A pregnancy is no less important, real or cherished before the second trimester is welcomed, why should it be any less celebrated?
Yes, we faced a risk, a high risk based on our history and my fertility issues, but we were not alone is those scary early days. We were one of thousands of couples staring anxiously at a second pink line and crossing their fingers to the point of circulation loss.
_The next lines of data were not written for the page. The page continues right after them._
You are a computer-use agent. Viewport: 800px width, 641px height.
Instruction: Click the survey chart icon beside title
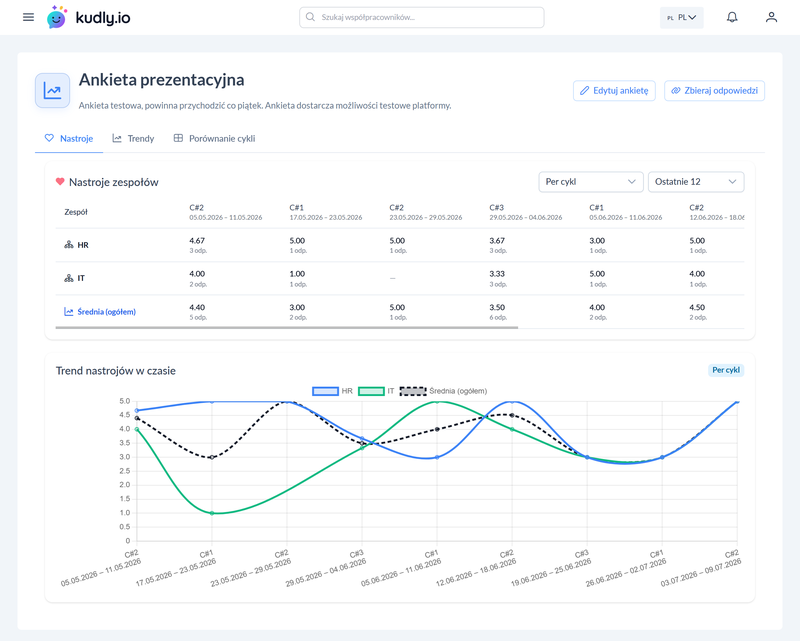53,91
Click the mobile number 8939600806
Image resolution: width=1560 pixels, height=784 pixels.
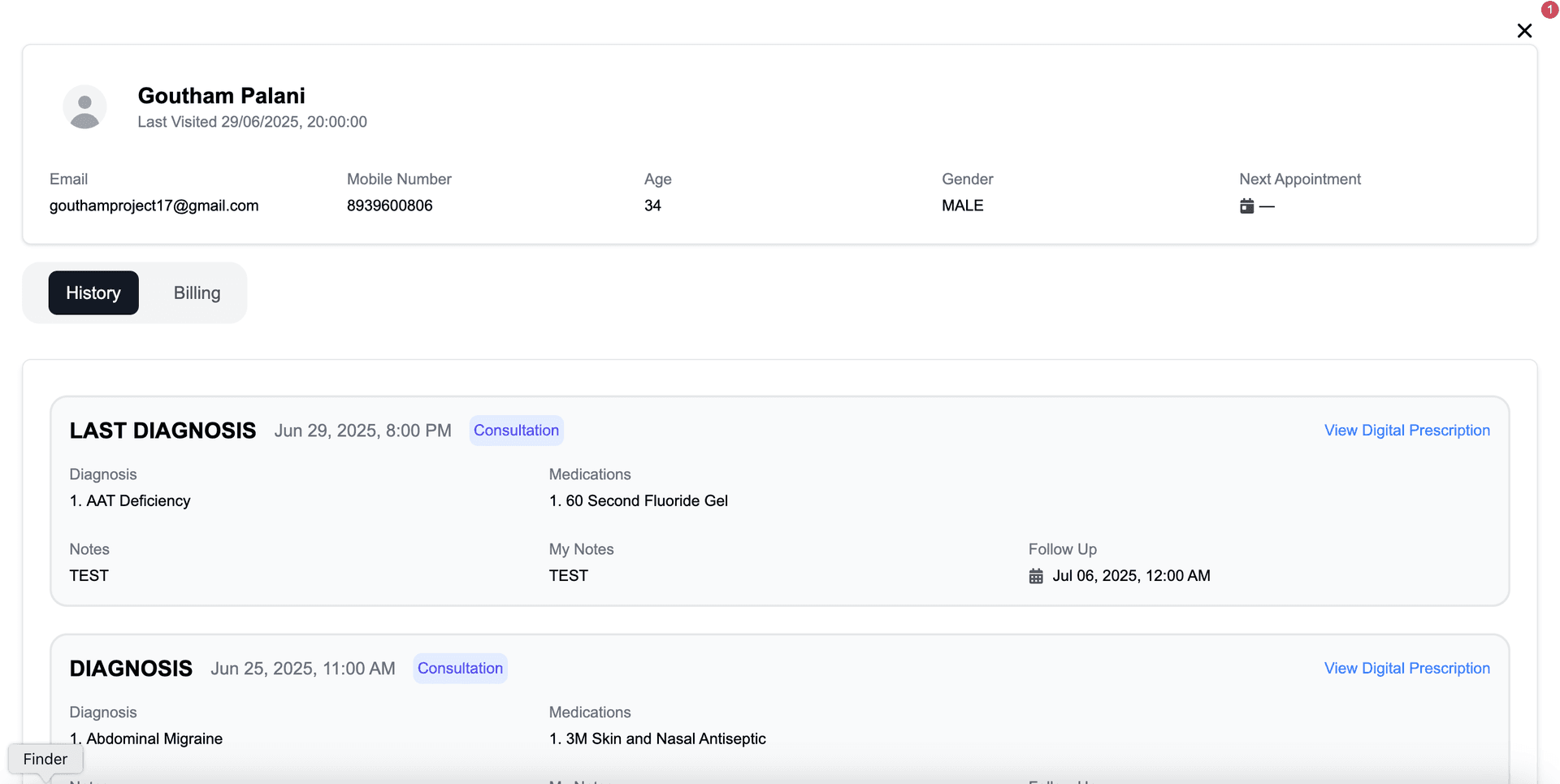tap(389, 206)
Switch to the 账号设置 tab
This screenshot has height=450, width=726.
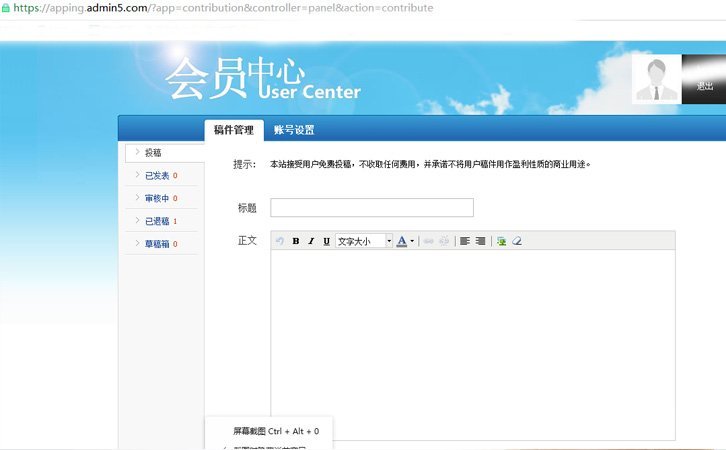pos(294,130)

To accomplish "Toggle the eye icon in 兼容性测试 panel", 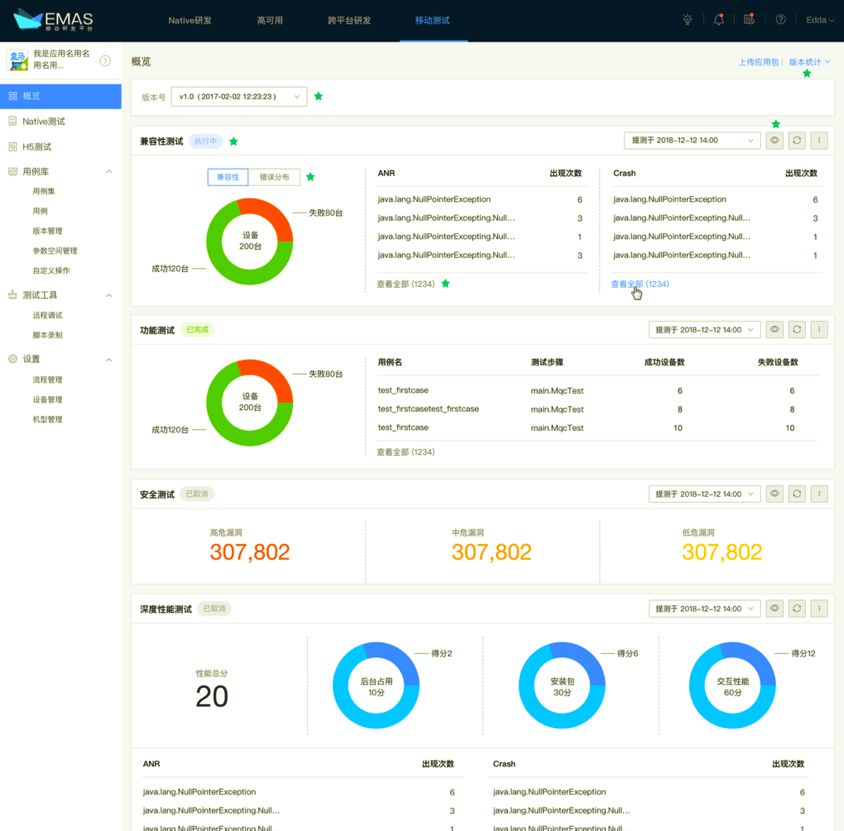I will coord(775,140).
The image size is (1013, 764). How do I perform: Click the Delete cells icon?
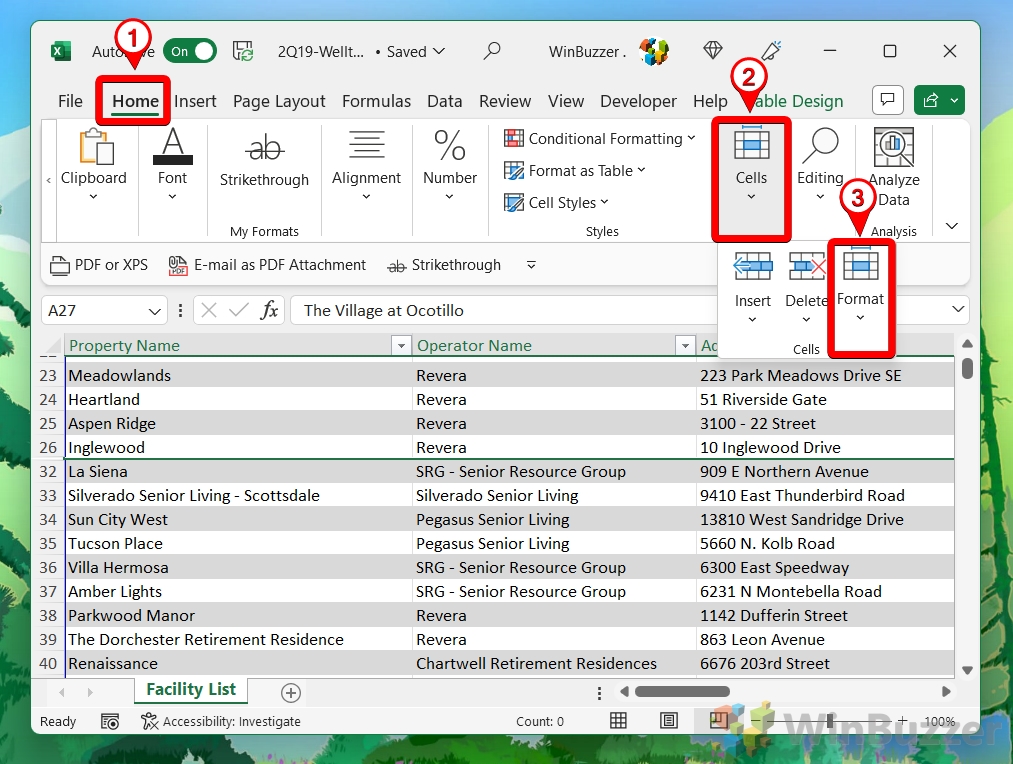[x=806, y=267]
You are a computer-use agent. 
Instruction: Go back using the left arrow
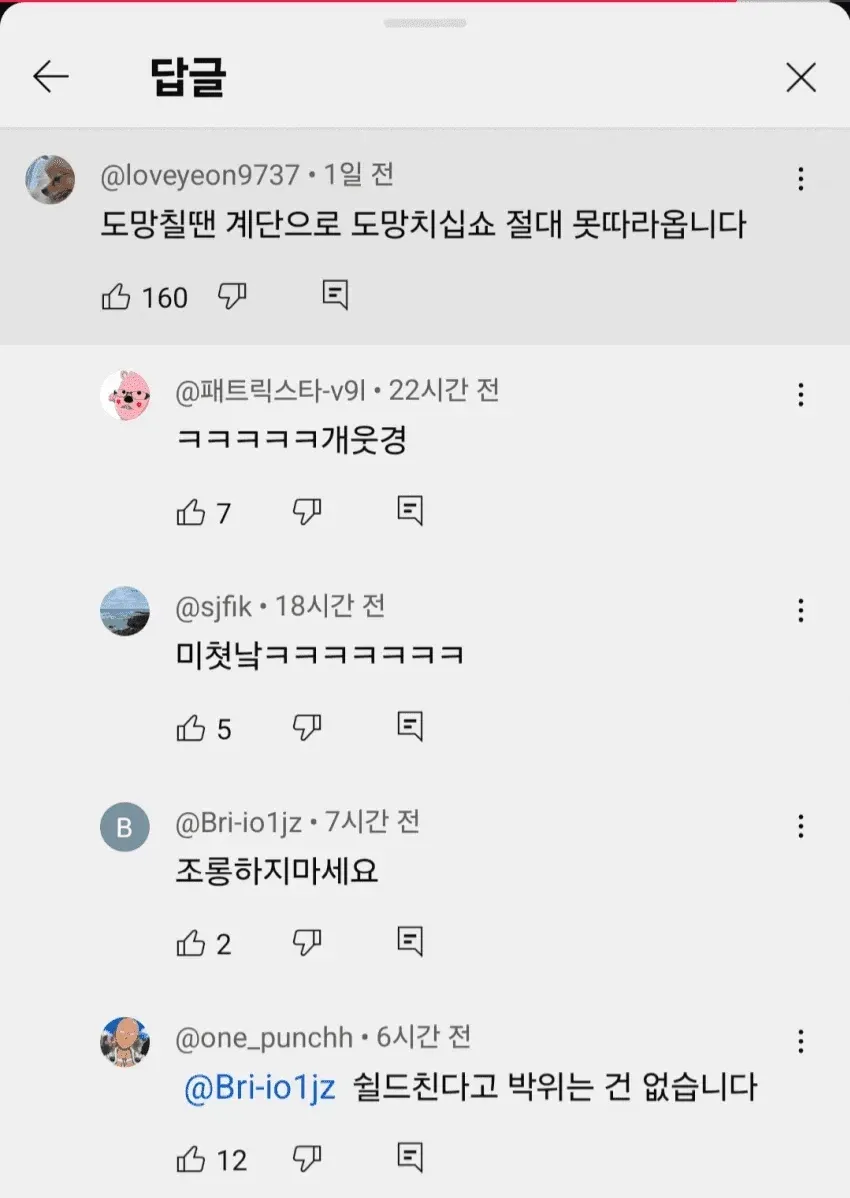51,77
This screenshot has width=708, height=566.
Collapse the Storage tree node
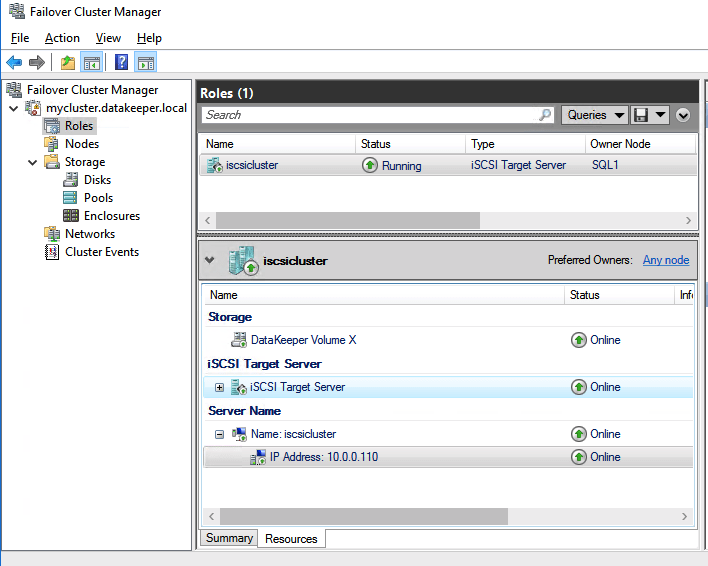[x=33, y=162]
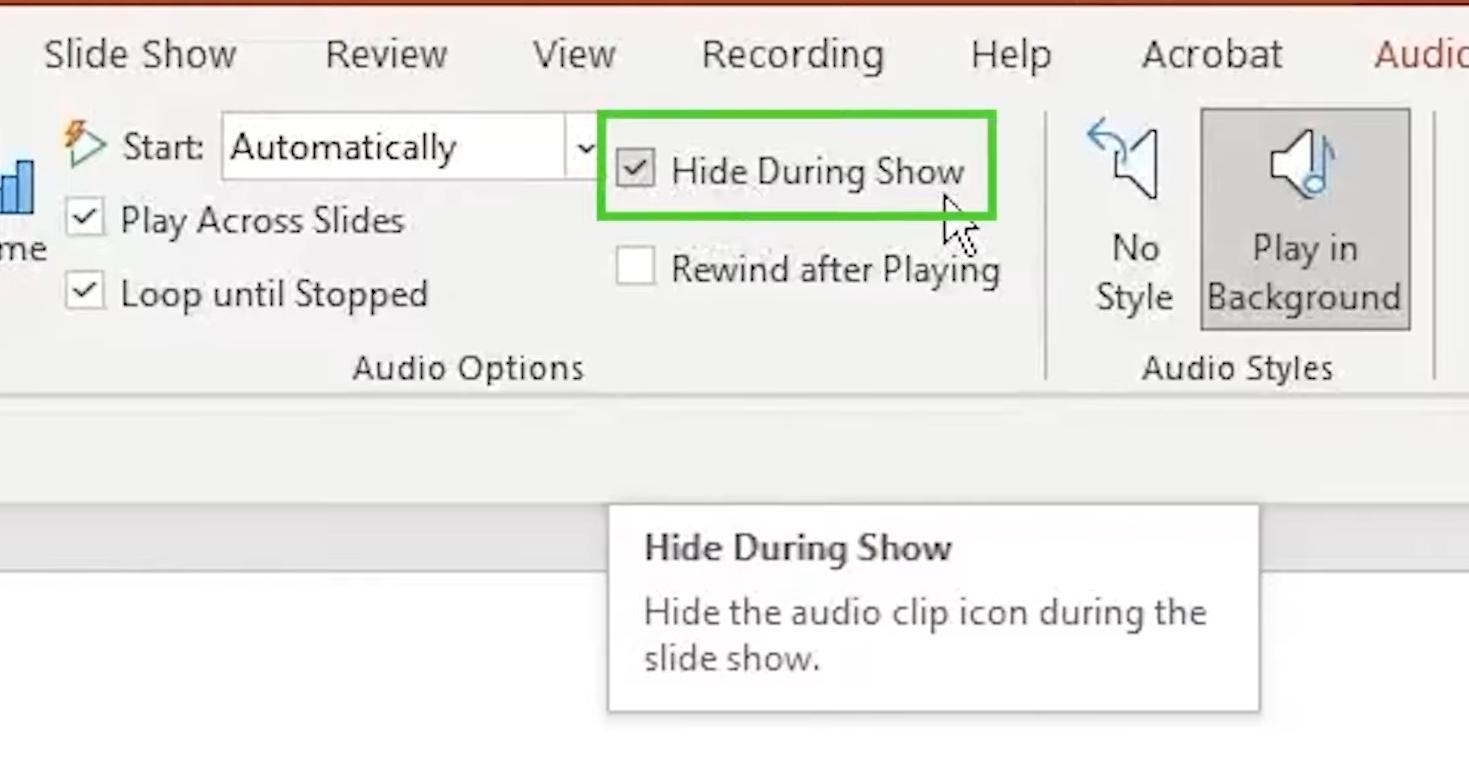This screenshot has width=1469, height=776.
Task: Select the Help tab
Action: 1010,54
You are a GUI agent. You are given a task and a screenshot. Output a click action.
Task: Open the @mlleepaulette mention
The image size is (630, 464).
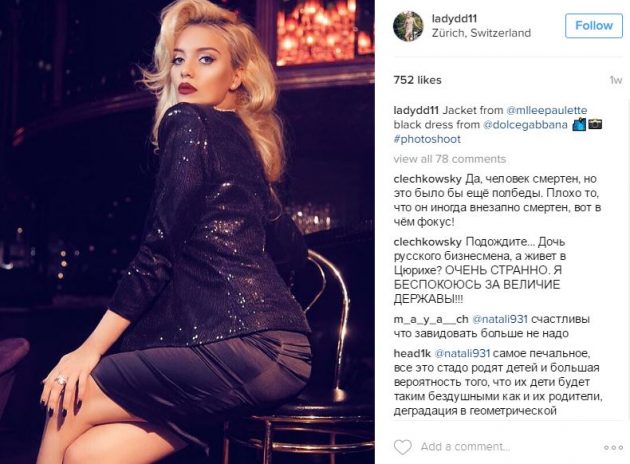coord(547,110)

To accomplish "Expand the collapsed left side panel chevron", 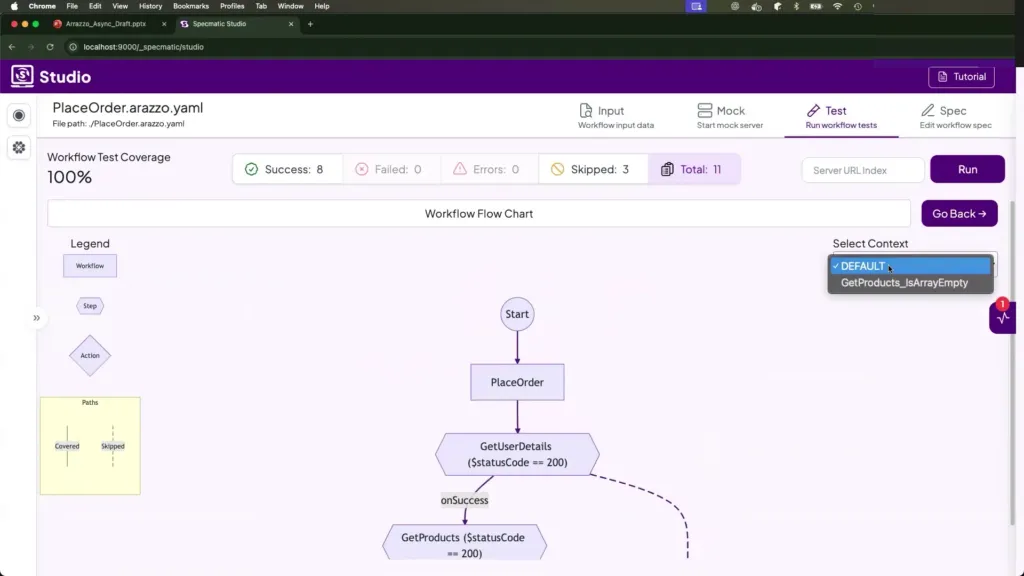I will click(37, 318).
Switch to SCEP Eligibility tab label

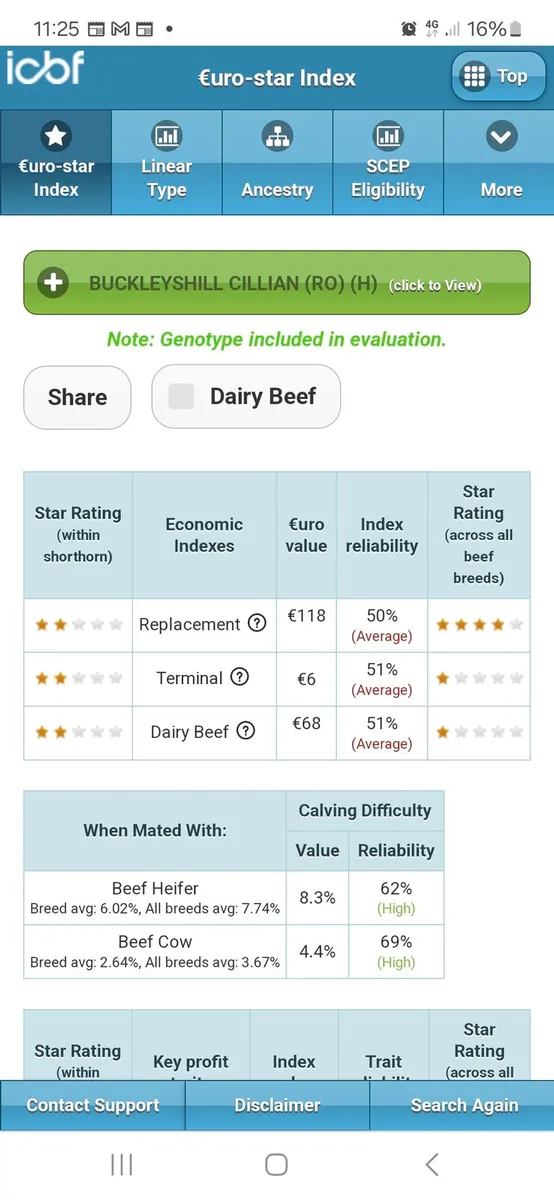click(388, 178)
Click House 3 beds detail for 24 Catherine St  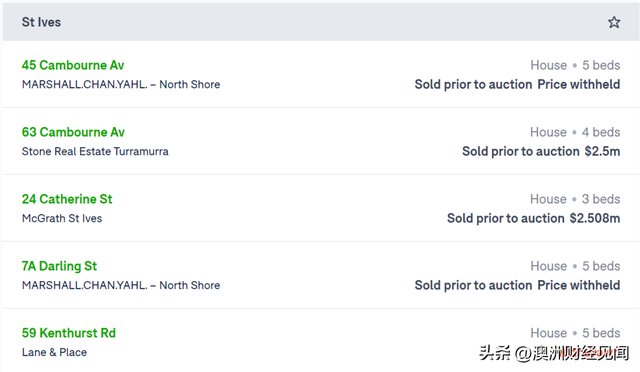(575, 199)
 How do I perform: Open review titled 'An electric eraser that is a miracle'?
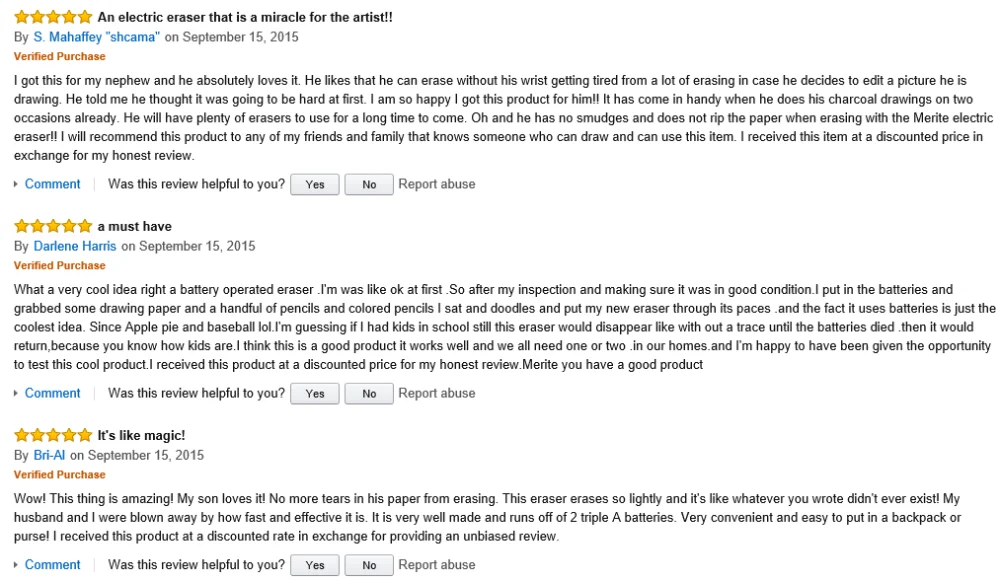pyautogui.click(x=245, y=17)
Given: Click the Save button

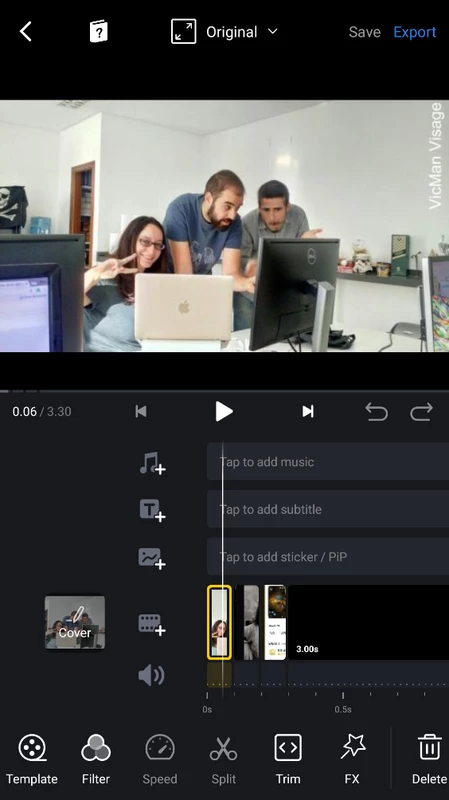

Those first trimester losses are not made easier by going through them alone. They aren’t any less painful by not sharing them. In fact, quite often, they are the reverse. We don’t want to force anyone in to announcing a pregnancy before they are ready or happy to, we don’t want to make people feel they have to share the pain of their losses, but we want to show people that you can do those things. That you are not alone, that you are not broken, that you are not responsible. That your child did exist, they mattered, they changed you and they will always be your baby.
It’s a message we have shared since beginning Eventual Mother and one that we wanted to practice to show that it is ok to talk about pregnancy, miscarriage, and all the things that go hand in hand with such loss, if you, indeed, want to.
We’ve shared a number of videos of our pregnancy so far, including the big reveal, the reason we revealed so soon, the feelings before and around all those extra pregnancy appointments, and, of course, the big gender reveal. Our announcement is below, and others are on and being added to Facebook and YouTube.
We’ll continue to share this story, warts and all, so please feel free to hit the ‘follow’ button on the right.
Now, however, my name is being called by a rather cheeky little rascal that is soon to be a big brother.